L'homme saisit la pelle que lui tendait le Turk et se mit à creuser. Il mit quelques temps avant d'exhumer la boite de sapin dans laquelle reposait un défunt fonctionnaire de la Shinra, puis en sortit le corps inerte. Les asticots qui rongeaient la dépouille furent éjectés d'un geste impatient de la main. Il constata froidement que les yeux avaient étés complètement consommés par les vers, et que les os commençaient à saillir à certains endroits du corps. Son costume, probablement sur mesure, s'en allait en haillons de la même manière que ses tissus. Le climat humide de la région aidant, la décomposition s'en trouvait accélérée. L'homme prit délicatement une carte d'employé qui dépassait d'une poche.
-Où est l'autre ahuri ? demanda-t-il à son camarade.
-Il ne devrait plus tarder.
-Toujours le premier pour esquiver les sales besognes, hein ?
-Sans vouloir t'offenser, Baldric, la patience est une vertu dont tu manques cruellement.
L'intéressé se tourna vers Tseng, l'ombre masquant ses traits tendus et fatigués.
-Sûrement. Bon, où est ce satané disque ?
Après avoir procédé à l'examen du badge de fonctionnaire, Baldric fouilla rudement les poches du cadavre, sans rien y trouver. Il marmonna sombrement en comprenant que l'objet de sa recherche ne se trouvait pas tout à fait sur la dépouille et sortit de son costume un cran d'arrêt qui luisit à la pâle lueur d'une lampe torche. L'agent grimaça en entendant le plexus craquer sous sa lame, retroussa ses manches et fourra sa main dans la cage thoracique de l'employé. Il remua longuement les viscères, extrayant tour à tour les organes vitaux. Des bruits de pas précipités accompagnèrent la scène, suivis de près par la mélodie harmonieuse d'une nausée violente.

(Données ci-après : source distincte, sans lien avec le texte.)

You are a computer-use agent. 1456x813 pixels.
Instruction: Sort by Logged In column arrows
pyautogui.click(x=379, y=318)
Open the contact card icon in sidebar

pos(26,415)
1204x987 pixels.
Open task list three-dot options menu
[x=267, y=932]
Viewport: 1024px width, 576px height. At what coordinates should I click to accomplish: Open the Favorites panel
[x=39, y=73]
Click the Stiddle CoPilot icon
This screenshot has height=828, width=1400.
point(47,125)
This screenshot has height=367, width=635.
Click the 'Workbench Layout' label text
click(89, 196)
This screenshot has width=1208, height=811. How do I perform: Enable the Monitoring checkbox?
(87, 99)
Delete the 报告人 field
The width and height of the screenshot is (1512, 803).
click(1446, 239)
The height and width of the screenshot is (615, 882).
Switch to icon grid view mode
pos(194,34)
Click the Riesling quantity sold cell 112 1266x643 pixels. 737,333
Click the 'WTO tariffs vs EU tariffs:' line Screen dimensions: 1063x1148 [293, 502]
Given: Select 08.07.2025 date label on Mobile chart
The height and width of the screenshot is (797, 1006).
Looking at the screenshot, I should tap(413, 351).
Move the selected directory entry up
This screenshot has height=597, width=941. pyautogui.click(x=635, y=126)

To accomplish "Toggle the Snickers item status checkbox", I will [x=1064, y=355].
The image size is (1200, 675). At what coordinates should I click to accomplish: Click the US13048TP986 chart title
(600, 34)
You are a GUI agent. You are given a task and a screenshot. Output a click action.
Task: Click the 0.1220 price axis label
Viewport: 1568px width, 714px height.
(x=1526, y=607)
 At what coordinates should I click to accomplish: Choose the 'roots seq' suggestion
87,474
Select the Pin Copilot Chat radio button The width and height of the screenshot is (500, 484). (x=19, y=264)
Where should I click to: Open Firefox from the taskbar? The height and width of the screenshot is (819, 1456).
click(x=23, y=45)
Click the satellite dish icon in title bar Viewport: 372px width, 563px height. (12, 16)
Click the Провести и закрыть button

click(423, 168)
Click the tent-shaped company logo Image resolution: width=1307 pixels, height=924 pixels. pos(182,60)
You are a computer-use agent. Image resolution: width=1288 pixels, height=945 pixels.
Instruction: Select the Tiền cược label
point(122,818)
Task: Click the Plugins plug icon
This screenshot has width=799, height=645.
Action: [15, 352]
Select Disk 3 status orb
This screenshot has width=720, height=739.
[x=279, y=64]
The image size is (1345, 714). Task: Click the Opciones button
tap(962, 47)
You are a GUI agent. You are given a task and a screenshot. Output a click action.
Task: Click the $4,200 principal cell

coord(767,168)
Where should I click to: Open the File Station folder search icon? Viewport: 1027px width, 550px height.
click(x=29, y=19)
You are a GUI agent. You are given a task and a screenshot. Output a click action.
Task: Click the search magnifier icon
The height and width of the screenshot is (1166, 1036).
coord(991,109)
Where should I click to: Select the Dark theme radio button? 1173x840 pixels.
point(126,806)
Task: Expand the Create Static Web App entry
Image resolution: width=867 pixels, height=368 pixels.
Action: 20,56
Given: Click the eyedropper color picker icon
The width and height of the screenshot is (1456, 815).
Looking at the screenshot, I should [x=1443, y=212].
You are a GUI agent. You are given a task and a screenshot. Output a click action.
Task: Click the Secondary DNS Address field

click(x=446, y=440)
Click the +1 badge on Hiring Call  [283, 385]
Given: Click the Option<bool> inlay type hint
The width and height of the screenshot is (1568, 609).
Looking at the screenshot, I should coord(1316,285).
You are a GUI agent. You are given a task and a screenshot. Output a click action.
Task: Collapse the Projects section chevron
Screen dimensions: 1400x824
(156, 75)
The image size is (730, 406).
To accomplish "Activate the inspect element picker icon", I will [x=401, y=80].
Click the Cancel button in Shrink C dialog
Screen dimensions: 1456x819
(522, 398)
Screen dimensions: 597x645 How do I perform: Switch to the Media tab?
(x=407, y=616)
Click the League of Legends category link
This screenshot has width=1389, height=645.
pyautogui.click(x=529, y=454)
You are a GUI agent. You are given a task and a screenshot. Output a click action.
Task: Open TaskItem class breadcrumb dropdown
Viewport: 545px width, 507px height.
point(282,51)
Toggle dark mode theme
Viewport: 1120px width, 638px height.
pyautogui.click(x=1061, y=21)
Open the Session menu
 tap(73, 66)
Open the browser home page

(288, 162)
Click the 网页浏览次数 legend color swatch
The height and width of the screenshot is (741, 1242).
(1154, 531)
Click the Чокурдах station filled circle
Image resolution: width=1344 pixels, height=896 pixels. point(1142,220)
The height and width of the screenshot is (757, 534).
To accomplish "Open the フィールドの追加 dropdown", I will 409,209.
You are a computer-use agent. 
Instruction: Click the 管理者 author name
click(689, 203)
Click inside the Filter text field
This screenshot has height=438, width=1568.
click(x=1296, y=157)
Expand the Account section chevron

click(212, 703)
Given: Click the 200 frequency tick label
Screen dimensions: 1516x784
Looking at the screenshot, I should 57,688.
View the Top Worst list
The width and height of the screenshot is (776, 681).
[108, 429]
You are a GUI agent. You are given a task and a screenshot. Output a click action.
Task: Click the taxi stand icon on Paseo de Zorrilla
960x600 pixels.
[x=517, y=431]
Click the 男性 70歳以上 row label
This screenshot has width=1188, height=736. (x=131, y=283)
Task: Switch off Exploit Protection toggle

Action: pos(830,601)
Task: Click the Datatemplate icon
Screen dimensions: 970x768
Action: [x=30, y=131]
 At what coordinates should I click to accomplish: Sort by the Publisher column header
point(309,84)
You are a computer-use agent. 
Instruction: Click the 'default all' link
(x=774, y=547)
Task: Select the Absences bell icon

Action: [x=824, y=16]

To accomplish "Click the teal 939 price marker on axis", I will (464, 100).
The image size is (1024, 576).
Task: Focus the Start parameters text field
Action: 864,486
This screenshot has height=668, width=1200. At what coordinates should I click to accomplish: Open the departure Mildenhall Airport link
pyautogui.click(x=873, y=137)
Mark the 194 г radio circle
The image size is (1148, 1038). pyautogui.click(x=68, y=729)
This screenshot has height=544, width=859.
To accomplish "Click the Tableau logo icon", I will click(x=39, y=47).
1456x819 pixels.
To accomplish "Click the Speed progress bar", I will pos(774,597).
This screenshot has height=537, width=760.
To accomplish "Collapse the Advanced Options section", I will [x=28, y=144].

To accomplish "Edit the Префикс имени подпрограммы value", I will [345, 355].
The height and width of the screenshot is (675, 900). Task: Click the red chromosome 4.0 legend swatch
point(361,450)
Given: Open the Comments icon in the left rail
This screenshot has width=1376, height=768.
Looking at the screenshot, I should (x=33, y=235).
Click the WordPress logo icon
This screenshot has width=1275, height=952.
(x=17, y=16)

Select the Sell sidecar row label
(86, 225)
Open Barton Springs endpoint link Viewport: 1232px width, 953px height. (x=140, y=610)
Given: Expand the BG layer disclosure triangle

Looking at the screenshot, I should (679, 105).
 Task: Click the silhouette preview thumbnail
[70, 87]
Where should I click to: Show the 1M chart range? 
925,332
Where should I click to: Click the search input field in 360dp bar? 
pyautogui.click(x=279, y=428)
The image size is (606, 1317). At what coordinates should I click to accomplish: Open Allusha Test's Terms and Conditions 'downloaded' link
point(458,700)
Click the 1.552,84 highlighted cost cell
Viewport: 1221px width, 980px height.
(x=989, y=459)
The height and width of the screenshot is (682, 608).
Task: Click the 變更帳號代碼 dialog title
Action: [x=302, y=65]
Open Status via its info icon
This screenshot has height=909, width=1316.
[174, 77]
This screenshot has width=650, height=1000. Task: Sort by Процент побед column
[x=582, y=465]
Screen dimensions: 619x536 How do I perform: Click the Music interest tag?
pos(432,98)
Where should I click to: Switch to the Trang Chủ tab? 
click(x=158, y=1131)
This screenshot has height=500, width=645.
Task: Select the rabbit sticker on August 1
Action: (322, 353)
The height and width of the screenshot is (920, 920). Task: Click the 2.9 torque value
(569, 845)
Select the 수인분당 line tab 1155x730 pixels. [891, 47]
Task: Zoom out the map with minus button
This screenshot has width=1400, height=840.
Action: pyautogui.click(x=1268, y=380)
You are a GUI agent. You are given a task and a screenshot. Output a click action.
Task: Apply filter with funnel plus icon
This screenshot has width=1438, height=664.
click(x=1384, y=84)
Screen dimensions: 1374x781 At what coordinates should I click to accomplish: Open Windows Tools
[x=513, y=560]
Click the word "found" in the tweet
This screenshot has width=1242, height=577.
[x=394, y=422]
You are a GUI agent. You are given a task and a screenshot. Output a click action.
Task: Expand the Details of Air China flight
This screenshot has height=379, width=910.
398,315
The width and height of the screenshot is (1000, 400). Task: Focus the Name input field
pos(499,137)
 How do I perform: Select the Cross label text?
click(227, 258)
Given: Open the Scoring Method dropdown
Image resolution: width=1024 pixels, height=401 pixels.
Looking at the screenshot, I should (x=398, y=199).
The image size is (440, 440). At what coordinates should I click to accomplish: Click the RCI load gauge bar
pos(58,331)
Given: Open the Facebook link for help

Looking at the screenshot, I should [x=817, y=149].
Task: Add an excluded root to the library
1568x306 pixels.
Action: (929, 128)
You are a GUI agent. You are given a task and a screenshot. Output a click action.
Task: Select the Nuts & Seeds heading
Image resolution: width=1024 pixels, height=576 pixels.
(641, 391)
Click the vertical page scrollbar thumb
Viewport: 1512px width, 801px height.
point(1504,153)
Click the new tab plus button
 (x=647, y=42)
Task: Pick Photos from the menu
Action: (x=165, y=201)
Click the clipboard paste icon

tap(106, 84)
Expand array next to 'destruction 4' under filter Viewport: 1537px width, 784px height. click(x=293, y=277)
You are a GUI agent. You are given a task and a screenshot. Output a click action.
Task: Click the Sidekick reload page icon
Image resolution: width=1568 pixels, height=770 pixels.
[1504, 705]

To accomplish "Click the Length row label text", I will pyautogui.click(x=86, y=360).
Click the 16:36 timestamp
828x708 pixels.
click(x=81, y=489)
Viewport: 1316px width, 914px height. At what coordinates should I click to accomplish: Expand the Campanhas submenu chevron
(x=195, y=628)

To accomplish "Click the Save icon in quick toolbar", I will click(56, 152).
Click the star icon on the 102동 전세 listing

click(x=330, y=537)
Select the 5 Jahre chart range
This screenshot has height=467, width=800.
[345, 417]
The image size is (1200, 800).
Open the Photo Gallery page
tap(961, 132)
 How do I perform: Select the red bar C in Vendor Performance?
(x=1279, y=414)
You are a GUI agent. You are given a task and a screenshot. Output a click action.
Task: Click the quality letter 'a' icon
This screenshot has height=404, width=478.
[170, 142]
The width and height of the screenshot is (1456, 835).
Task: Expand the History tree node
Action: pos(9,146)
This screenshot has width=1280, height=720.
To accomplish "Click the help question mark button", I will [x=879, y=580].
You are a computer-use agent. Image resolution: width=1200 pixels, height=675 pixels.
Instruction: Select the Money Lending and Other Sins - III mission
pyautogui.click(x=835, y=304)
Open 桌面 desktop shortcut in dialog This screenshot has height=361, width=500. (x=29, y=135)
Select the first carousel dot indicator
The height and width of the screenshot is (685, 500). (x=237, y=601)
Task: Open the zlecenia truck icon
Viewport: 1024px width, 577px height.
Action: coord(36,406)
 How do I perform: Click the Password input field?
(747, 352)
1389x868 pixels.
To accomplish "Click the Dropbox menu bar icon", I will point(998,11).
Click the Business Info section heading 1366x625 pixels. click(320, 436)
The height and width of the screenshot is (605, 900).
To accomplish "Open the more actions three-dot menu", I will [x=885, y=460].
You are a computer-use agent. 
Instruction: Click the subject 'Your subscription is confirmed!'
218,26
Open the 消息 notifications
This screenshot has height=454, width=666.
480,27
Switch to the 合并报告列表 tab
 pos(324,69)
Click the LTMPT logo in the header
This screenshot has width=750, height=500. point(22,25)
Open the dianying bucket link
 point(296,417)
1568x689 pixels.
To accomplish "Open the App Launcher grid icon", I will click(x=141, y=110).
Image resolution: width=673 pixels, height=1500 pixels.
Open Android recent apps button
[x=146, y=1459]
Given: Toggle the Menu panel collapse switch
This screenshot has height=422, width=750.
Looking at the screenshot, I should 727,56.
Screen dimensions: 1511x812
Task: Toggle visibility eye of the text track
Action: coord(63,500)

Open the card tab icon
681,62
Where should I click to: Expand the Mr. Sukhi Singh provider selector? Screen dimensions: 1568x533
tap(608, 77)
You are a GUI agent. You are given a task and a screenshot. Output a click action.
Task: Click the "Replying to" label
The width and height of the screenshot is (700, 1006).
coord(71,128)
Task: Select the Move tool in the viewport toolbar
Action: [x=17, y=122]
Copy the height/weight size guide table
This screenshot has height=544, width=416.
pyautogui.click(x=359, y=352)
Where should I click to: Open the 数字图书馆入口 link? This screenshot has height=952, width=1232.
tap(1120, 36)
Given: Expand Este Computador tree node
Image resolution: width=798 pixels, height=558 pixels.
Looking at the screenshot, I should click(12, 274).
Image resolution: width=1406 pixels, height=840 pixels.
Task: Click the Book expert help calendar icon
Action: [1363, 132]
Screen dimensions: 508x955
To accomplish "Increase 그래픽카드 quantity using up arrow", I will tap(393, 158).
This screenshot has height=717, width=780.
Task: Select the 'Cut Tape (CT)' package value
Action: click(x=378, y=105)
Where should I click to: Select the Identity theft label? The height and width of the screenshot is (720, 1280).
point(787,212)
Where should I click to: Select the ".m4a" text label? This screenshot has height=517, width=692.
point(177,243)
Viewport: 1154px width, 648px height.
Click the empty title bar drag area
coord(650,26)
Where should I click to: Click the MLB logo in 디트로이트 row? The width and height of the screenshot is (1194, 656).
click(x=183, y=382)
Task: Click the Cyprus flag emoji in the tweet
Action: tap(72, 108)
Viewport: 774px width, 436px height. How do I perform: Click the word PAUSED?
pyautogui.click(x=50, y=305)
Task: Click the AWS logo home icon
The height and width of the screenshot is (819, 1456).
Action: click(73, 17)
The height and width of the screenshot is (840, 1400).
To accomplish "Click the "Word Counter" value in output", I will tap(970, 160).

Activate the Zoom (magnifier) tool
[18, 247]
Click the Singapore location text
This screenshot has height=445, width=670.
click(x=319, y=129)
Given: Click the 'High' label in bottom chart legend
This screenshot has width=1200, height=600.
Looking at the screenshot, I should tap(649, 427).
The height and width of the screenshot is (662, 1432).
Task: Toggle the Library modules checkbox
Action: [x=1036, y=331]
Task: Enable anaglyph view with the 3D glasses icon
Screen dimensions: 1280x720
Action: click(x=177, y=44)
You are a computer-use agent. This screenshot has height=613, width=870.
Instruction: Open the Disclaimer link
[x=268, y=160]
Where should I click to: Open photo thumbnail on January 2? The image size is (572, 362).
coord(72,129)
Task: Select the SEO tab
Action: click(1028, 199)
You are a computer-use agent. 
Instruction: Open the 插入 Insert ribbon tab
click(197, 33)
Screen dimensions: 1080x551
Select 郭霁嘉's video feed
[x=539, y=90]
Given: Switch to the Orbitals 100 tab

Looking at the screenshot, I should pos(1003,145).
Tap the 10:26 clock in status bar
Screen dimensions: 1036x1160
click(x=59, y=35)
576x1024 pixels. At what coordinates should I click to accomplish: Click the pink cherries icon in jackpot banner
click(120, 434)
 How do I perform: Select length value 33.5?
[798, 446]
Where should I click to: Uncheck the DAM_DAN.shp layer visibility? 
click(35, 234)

-Reno est arrivé, annonça laconiquement Tseng.
L'air triomphant de Baldric indiqua à l'Utaïen qu'il avait trouvé les documents qu'ils étaient venus chercher. C'était un disque optique de petite taille protégé par un film de cellophane, le tout couvert de sang et de lambeaux de chairs décomposées. Une joyeuse vision, fit noter le Turk aux yeux bleus.
-Nom de dieu, tu pouvais pas faire ça proprement ? Grommela le roux.
Pour toute réponse, Baldric lui fourra le disque sanguinolent dans la main et s'éloigna en quête d'un mouchoir. Il reçut un flot d'insultes de la part du conducteur de la voiture sur la vitre de laquelle il venait de poser la main, puis se saisit du morceau de tissu que ce dernier lui jeta à la figure.
-Putain de bordel, je l'ai fait nettoyer ce matin ! T'entends ça, connard ? Ce matin ! Ça te ferait plaisir, à toi, si je venais foutre mes mains pleines de sang sur tes putains de vitres ?
-Jurou… je n'ai pas de voiture… répondit l'intéressé en s'essuyant les mains.
Le chauffeur lui hurla qu'il n'en avait rien à faire, avant de lui refuser l'accès à la place passager.
-Il est hors de question qu'un psychopathe dans ton genre s'asseye à côté de moi.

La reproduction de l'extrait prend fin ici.